Lido Shores
Lido Shores has a unique place in architectural history with the largest collection of homes designed during the Sarasota School of Architecture movement which came of age in the early 1940s and endured through the mid-1960s. Leading the Sarasota School were architects Paul Rudolph and his one-time partner Ralph Twitchell, Victor Lundy and Jack West. This architectural movement was based on a growing set of principles with an international foundation , their designs incorporated new and native materials used in a way that appropriately responded to Florida’s climate and the rare quality of light.
Phillip Hiss, an architectural buff and land developer from Connecticut, developed Lido Shores with homes designed by these groundbreaking architects. Hiss stated in a magazine article that “his little colony on Lido Shores is as fine and diverse exhibit of modern American architecture as any development in the U.S.”

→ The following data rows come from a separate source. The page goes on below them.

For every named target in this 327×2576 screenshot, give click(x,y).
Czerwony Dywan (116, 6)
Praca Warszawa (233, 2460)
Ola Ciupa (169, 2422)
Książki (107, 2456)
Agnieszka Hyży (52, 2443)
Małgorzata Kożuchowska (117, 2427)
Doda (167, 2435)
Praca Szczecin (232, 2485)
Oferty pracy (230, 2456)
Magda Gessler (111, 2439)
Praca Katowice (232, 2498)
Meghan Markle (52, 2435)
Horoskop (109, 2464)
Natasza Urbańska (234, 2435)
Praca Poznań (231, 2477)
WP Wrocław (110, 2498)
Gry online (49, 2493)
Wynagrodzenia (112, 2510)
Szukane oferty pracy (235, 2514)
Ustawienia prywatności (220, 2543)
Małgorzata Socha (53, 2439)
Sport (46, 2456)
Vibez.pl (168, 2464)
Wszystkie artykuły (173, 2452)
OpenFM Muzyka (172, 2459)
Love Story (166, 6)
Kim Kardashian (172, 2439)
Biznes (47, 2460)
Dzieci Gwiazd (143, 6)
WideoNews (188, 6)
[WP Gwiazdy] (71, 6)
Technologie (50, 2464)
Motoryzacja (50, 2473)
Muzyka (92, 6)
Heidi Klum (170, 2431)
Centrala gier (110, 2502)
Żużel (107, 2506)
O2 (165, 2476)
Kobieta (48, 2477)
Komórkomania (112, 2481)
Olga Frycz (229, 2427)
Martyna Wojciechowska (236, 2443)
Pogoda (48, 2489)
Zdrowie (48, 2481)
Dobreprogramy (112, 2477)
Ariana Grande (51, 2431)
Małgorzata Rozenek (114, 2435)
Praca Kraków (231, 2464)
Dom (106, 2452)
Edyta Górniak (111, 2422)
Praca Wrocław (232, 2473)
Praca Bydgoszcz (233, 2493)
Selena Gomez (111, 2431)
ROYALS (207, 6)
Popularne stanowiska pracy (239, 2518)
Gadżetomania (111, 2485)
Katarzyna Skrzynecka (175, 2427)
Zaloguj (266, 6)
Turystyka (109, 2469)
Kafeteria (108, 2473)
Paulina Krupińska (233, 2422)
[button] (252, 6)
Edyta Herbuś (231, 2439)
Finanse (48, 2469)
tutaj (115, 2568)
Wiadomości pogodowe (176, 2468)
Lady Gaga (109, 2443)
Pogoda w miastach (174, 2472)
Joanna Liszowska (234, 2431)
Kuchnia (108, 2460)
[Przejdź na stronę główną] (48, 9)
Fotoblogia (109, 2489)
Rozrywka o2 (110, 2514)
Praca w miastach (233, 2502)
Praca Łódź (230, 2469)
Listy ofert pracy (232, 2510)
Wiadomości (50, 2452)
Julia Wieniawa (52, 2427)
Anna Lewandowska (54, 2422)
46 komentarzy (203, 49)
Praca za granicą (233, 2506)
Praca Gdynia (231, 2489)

Today just over 90 homes make up this distinctive neighborhood that boasts a private beach with gated access and parking in a location that is minutes from both Longboat Key and St. Armands Circle. Waterfront properties within Lido Shores have frontage on Pansy Bayou, Sarasota Bay, the Gulf of Mexico and New Pass, which provide direct deep water boating access to the Gulf of Mexico or Sarasota Bay. Lido Shores continues to attract the architecture buffs and boasts some of the most architecturally noteworthy homes in Southwest Florida.